» **Task requirements**
- 1) In the forum thread below about the 1/32 British Phantom conversion kit, what price in pounds did the kit sell for?
- 2) Pick up the forum thread about the pricey Phantom conversion kit right after its last post and write what comes next.

» **Reading passage**
* * * *
# Sometimes I wonder....



## Lucky13 (Oct 11, 2015)

Came across this one, while looking for Phantom stuff...Cutting Edge/Wild Hare 1/32 British Phantom FG.1/FGR.2 Conversion.







....and it sold I think last year, in January, for.....wait for it.....£622.97!!?? 

Honestly, I mean....why?


----------



## GrauGeist (Oct 11, 2015)

You've gotta be kidding me, 622 pounds??

What the hell?


----------



## ian lanc (Oct 11, 2015)

That'll be mates bidding together 'testing the waters' to get the punters in.


----------



## mikewint (Oct 11, 2015)

Without checking I think that the British Pound is about $2 USD. At over $1200 that kit had better be made out of platinum


----------



## Lucky13 (Oct 11, 2015)

As we speak, or type, Mike....the $ v £ is 1.5318, so it went for $954.26!


----------



## Airframes (Oct 11, 2015)

Sheeite ! I converted a Revell 1/32nd scale kit, back in about 1979/80, which cost a bit of work, some Milliput and scratch-building, at around a fiver, on top of the price of the kit.
* * * *
» **Source excerpt**
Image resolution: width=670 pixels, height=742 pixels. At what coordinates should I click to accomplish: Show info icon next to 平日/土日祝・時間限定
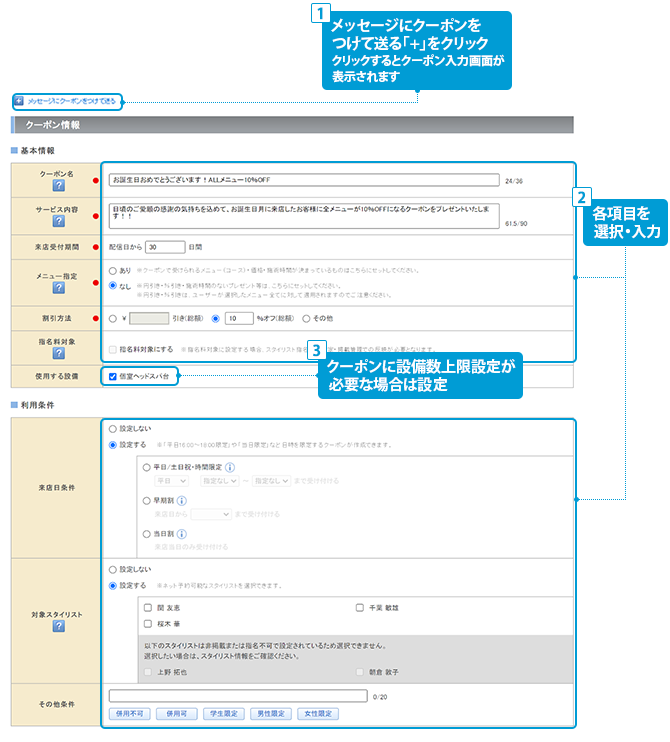click(231, 466)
* * * *
» **The results**
- 1) £622.97

- 2)
----------



## Vic Balshaw (Oct 11, 2015)

I don't mind forking out for some extras so as I can try and produce an interesting and challenging model……………….but that much………………..no way.

Also just think of how many models you could get wit that kind of cash!


----------



## Lucky13 (Oct 12, 2015)

Vic Balshaw said:


> I don't mind forking out for some extras so as I can try and produce an interesting and challenging model……………….but that much………………..no way.
> 
> *Also just think of how many models you could get wit that kind of cash!*



Exactly!!


----------



## mikewint (Oct 13, 2015)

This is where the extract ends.